Oil Executives Fume as Trump Shakes Up Climate Rules Again
President Donald Trump has been busy reversing the Biden administration’s so-called climate policies from the moment he was sworn in.
He declared a national energy emergency, revoked the Biden ban on new LNG export capacity, and suspended some $300 billion in funding for transition projects in the country. With that, he has made one unlikely group angry: Big Oil executives.
The 47th president’s political agenda is nothing if not oil and gas friendly. In fact, oil and gas are among Trump’s top priorities, and he has wasted no time in making life easier for the industry players after four years of extra regulatory and political pressure under Biden. Yet oil executives’ apparent frustration with Trump’s reversal of Biden policies is unlikely and perhaps surprising on the surface.
Below this surface sits all the money that Big Oil invested in its own transition, under pressure, indeed, but quite a lot of money. The projects this money has been invested in may well become stranded assets now, in an ironic twist of environmentalists’ warnings that oil and gas fields are about to become stranded assets in a transitional world.
Reuters reported this week that some in the oil industry were unhappy about Trump’s withdrawal of the United States from the Paris Agreement. This is the second time Trump has done it and, again according to Reuters, it would jeopardize global efforts to reverse global climatic trends. Not only that, but the withdrawal would reduce the availability of cash for transition investment and confuse investors as the paths of the U.S. and Europe diverge.
According to the report, some executives in the energy industry believe that they could have a greater say over the energy transition if the United States is in the Paris Agreement. Yet industry players have more immediate priorities, and these have nothing to do with any climate pacts.
“While we prefer that the U.S. government remain engaged in the UN climate process, the private sector is committed to developing the solutions necessary to meet the energy needs of a growing global economy while addressing the climate challenge,” Marty Durbin, president of the Global Energy Institute at the U.S. Chamber of Commerce told Reuters.
There is a rather practical reason energy executives would prefer the U.S. government to remain engaged in the UN climate process: those transition investments. Every large oil company has been forced to devise a transition strategy in the recent past, and every large oil company has done so. They have been pushed to invest in low-carbon alternatives to their core products and they have invested, often heavily—and they have received subsidies to pursue these alternatives further.
Occidental Petroleum’s direct air capture plans are a case in point. The oil major back in 2023 bought a company developing technology that can suck carbon dioxide straight from the air. Oxy spent $1.1 billion on that purchase, eyeing a market that BloombergNEF said could grow into a segment worth $150 billion annually. And the Biden administration was shouldering part of the costs with subsidies. Now, these are gone, threatening the very survival of direct air capture—and more conventional carbon capture investments. No wonder Occidental’s chief executive approached Trump directly during a campaign event to argue the case for leaving IRA funding for carbon capture untouched. Oxy is far from the only one spending big on the transition and carbon capture. Exxon has also spent heftily on developing a carbon capture business.

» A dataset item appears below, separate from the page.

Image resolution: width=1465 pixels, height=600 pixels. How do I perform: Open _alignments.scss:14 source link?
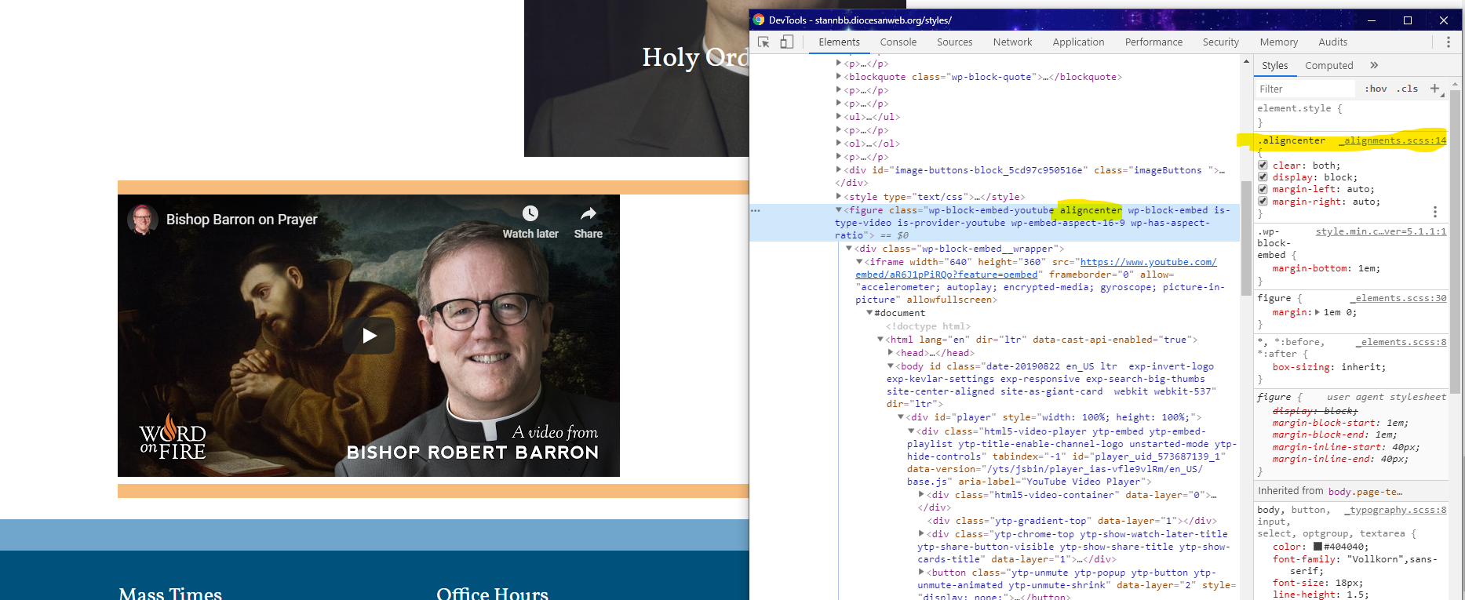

“It’s critical that any conversation about addressing climate change must be global in nature, and also recognize that America is the world leader in both energy production and emissions reductions,” the president of the American Exploration and Production Council, Anne Bradbury, told Reuters.
Indeed, after so much money spent on transitioning, even partially, it must be frustrating for oil executives to be thrown back into an industry-friendly environment, positive as it is for their business. This is, in fact, the uncertainty that analysts—and industry executives—have been talking about for years. All industries like certainty, even if this is the kind of certainty that would affect their industry negatively, like Biden’s climate policies. They were harmful to oil and gas, but they were certain, so companies could take steps to mitigate the impact.
Now, with Trump, it’s back to normal, but companies could never know what would happen in four years, so they will be wary of reversing their current priorities too suddenly. The good news is that most of them are already walking back their transition targets after those targets proved quite unrealistic. Even European Big Oil is going back on transition promises after discovering these promises could not be fulfilled—not at a profit, at least.
So, what many hoped would happen during Trump’s presidency may indeed happen: Big Oil protecting its transition investments and pressuring Trump into not completely doing away with Biden’s climate laws, at least until there’s hard proof carbon capture does not make money, but loses money.